Patient Education

The Woodlands Weight Loss Surgery – Vertical Sleeve Gastrectomy

The vertical sleeve gastrectomy is a restrictive surgery that involves the laparoscopic removal of about two-thirds of the stomach, leaving behind a sleeve shaped stomach with a capacity ranging from about 60 to 150 cc. With this bariatric procedure, the outlet valve and the nerves to the stomach remain intact and the function of the stomach is preserved. The preservation of stomach function provides the following advantages for sleeve gastrectomy:

  • Minimal complications – There is no bypass of the intestinal tract, meaning that complications, such as intestinal obstruction, anemia, osteoporosis, vitamin deficiency and protein deficiency, will likely not occur.
  • Fewer dietary restrictions –  Dietary restrictions regarding the types of food allowed are much more flexible compared to other weight loss surgeries.
  • Normal digestion and absorption – The procedure does not affect how the body digests food and absorbs vitamins, minerals and other nutrients. The risk of “dumping” is virtually eliminated.
  • Reduced desire to eat – The hormones produced in the stomach that trigger the feeling of hunger are virtually eliminated when the stomach is reduced in size.
  • Viable option for those not suited to other procedures – This can be a viable option for patients with medical conditions that place them at too high of a risk for other weight loss procedures.
  • More options for someone with a very high BMI –  The procedure provides a laparoscopic option to patients with a high body mass index, and can also be part of a two-surgery procedure allowing for the patient to have a bypass procedure done after enough weight has been shed.

However, this procedure, unlike other weight loss surgeries, is not reversible. Also, for some this restrictive procedure, like other purely restrictive procedures, does not always result in the weight reduction desired and can result in weight regain in the long term. Stapling of the stomach also runs the risk of leakage and of other complications in the post-operative phase such as bleeding, small bowel obstruction, pneumonia and even death. Typically, the risk of encountering any of these complications is however extremely small and varies from about 0.5 and 1 percent; with the risk of death extremely low at one quarter of a percent.

Gastric Bypass Roux-en-Y

Gastric Bypass Roux-en-Y is the most common form of bariatric surgery and is considered the gold standard in bariatric surgery today. It is designed to reduce the size of the stomach and to bypass part of the small intestine.

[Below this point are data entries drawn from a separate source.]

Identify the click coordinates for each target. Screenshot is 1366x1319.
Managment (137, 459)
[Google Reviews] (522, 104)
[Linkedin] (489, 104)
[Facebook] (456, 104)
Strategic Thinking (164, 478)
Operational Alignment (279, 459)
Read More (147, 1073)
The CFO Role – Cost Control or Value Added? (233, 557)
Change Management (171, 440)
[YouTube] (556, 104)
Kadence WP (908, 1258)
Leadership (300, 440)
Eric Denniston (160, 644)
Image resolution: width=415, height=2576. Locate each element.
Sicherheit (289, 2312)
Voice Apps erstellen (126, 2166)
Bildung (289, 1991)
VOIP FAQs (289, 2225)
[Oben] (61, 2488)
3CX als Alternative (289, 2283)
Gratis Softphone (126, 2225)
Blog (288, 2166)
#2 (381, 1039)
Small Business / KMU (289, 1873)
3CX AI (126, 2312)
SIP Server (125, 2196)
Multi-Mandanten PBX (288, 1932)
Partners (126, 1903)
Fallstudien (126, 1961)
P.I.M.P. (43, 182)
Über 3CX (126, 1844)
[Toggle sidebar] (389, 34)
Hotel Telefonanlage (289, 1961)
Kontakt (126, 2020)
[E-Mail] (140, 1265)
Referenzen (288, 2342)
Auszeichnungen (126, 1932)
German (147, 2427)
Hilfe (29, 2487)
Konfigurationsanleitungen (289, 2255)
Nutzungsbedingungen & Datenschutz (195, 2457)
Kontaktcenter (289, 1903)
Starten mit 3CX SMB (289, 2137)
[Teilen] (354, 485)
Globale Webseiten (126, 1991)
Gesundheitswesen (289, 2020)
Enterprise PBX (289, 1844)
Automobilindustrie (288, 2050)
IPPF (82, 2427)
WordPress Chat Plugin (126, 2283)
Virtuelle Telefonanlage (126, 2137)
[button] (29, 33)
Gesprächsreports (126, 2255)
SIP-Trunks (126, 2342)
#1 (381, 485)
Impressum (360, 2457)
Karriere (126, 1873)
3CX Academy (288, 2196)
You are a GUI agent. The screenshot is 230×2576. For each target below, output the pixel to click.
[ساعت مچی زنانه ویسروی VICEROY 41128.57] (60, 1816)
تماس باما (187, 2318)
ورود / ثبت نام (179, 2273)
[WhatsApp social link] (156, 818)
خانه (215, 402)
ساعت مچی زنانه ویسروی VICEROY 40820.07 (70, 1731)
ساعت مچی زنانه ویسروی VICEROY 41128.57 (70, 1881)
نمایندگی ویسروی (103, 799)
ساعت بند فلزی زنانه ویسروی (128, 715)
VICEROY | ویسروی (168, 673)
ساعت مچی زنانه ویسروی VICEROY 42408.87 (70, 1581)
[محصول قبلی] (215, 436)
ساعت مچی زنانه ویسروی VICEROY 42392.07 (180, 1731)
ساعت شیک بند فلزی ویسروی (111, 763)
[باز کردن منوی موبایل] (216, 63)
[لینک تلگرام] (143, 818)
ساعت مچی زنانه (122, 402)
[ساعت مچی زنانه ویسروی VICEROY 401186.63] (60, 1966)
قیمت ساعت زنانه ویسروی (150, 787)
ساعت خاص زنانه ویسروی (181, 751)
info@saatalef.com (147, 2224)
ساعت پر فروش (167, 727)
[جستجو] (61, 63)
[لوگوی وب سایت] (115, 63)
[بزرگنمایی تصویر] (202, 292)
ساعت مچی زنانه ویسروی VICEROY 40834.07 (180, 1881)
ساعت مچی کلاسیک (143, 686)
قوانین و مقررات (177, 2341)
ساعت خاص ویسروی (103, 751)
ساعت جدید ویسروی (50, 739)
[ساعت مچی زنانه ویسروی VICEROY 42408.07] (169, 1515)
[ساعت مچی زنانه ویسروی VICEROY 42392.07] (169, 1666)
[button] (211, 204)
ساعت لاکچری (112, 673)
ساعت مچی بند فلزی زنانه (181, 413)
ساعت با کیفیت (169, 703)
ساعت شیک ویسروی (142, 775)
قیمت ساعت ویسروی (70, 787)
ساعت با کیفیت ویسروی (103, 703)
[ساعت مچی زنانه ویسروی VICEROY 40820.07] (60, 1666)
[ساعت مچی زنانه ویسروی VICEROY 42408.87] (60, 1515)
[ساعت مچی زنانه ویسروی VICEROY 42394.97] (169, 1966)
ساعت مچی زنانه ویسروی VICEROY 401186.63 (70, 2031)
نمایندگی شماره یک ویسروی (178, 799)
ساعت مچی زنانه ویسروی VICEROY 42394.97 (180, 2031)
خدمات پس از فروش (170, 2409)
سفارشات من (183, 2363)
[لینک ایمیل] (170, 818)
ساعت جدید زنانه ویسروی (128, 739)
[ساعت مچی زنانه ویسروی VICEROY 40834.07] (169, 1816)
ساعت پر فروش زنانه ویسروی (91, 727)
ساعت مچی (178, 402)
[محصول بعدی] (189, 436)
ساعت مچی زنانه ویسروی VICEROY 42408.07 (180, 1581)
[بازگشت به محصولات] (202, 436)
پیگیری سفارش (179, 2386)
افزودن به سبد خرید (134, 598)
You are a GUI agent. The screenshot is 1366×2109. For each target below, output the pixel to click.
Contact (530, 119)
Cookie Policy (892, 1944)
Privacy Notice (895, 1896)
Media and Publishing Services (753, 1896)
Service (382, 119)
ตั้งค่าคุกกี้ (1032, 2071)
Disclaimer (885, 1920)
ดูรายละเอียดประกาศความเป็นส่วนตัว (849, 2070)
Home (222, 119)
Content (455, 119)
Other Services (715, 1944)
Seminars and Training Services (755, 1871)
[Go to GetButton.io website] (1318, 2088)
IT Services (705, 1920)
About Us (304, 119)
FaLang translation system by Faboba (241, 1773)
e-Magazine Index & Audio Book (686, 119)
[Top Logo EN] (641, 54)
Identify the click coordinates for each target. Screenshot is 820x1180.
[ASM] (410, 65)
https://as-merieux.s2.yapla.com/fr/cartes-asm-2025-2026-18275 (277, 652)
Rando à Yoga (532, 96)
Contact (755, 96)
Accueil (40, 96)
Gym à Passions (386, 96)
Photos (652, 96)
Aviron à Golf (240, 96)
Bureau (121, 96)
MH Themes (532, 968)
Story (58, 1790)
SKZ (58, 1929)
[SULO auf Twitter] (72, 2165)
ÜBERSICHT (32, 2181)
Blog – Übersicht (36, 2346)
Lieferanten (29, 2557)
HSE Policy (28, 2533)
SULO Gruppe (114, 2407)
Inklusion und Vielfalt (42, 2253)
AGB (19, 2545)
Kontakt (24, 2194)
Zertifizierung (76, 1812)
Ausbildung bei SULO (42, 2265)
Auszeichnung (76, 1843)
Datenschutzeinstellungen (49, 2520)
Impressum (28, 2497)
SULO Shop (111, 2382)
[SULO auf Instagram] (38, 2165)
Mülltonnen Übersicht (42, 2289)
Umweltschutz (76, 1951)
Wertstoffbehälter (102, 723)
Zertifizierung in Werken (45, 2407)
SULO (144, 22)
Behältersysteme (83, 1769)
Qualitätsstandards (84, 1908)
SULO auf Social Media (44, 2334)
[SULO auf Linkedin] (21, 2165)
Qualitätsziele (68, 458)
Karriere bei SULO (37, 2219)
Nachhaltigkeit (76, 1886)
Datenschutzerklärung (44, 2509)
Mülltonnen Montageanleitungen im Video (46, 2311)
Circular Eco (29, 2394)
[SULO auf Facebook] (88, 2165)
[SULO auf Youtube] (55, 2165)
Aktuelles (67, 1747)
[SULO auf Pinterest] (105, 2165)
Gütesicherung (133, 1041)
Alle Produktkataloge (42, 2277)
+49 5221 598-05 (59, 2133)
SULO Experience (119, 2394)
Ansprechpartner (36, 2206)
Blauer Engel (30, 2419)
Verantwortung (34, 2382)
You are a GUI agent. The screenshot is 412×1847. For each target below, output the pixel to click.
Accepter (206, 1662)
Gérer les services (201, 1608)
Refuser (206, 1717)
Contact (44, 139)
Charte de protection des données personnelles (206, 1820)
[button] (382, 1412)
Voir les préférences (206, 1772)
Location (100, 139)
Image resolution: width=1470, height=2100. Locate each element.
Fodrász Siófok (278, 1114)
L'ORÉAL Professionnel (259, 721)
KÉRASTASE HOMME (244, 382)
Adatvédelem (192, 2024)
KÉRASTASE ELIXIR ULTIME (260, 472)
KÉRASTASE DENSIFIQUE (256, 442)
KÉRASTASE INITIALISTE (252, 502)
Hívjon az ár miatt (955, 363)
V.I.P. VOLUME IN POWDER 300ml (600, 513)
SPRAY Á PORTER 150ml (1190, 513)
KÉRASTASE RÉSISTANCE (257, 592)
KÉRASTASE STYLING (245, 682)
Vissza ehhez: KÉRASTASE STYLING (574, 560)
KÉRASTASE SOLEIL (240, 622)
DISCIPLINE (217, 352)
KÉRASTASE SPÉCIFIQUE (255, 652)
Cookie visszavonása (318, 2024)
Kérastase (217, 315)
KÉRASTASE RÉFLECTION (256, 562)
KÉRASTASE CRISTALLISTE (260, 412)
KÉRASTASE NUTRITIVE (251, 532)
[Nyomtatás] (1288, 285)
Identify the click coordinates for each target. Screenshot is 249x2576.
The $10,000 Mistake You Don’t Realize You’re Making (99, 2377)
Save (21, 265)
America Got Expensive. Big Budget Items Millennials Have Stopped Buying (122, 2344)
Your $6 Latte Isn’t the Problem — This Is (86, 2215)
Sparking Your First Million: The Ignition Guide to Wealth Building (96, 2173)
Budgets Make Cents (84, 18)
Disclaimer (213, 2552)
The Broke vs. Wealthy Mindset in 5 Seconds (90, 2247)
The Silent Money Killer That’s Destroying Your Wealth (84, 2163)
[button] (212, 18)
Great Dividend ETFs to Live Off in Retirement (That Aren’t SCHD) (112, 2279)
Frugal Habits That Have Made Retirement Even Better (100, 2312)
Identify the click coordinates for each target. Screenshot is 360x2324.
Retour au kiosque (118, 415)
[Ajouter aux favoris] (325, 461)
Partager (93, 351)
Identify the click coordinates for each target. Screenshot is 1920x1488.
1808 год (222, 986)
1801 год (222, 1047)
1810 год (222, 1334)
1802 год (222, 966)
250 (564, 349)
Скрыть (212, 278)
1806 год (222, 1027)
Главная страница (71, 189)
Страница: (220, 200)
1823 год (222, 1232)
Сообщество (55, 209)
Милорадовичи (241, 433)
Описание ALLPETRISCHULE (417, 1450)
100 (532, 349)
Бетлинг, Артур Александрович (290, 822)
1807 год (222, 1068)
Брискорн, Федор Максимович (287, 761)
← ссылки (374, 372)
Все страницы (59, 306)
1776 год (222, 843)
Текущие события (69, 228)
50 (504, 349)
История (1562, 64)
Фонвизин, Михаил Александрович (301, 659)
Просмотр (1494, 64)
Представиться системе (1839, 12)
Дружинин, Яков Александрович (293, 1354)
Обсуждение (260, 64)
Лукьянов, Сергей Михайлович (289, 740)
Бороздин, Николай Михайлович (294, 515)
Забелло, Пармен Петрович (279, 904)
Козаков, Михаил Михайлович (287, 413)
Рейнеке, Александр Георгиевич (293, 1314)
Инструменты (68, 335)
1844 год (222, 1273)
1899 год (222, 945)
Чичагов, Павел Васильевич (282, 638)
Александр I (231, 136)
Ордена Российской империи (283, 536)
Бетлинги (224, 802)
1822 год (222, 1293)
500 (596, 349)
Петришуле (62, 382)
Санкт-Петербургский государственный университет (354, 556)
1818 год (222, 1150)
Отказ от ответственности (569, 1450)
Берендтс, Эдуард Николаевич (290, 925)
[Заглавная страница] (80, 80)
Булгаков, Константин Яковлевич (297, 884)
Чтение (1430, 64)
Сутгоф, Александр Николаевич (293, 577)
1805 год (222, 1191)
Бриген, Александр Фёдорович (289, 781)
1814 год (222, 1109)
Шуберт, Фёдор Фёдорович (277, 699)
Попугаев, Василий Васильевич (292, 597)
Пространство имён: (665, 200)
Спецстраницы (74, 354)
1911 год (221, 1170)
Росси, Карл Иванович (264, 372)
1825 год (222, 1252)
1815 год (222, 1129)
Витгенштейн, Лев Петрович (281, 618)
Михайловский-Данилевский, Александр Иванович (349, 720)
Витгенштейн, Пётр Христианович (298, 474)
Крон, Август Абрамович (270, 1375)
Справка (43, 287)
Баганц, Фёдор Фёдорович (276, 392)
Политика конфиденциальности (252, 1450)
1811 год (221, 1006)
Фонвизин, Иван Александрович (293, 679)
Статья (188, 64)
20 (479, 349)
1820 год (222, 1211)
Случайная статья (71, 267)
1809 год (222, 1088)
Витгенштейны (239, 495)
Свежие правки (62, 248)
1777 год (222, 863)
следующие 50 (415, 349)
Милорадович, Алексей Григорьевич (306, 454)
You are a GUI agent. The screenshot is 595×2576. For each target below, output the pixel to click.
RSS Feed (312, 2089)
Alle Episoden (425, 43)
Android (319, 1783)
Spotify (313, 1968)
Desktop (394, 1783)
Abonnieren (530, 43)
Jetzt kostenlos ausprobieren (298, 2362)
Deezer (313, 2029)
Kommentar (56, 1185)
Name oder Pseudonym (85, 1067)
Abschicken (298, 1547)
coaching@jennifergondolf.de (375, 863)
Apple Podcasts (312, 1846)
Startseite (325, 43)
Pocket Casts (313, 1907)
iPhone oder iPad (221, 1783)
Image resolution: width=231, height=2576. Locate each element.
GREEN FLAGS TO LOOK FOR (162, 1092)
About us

In the procedure, surgeons divide the stomach to create a small pouch that restricts food intake to about one ounce. This new stomach pouch is then attached to the small intestine, bypassing the lower stomach and a portion of the small bowel.

The surgery affects weight loss in two ways:

  1. It restricts food intake
  2. The food that is consumed is absorbed to a lesser extent

Gastric Bypass Roux-en-Y surgery can be performed in two ways. In an open procedure, an incision is made in the abdomen from the breastbone to the belly button, or umbilicus. In a laparoscopic procedure, six small incisions are made and surgeons use specialized instruments and a tiny camera to perform the surgery. More than half of our surgeries are performed laparoscopically.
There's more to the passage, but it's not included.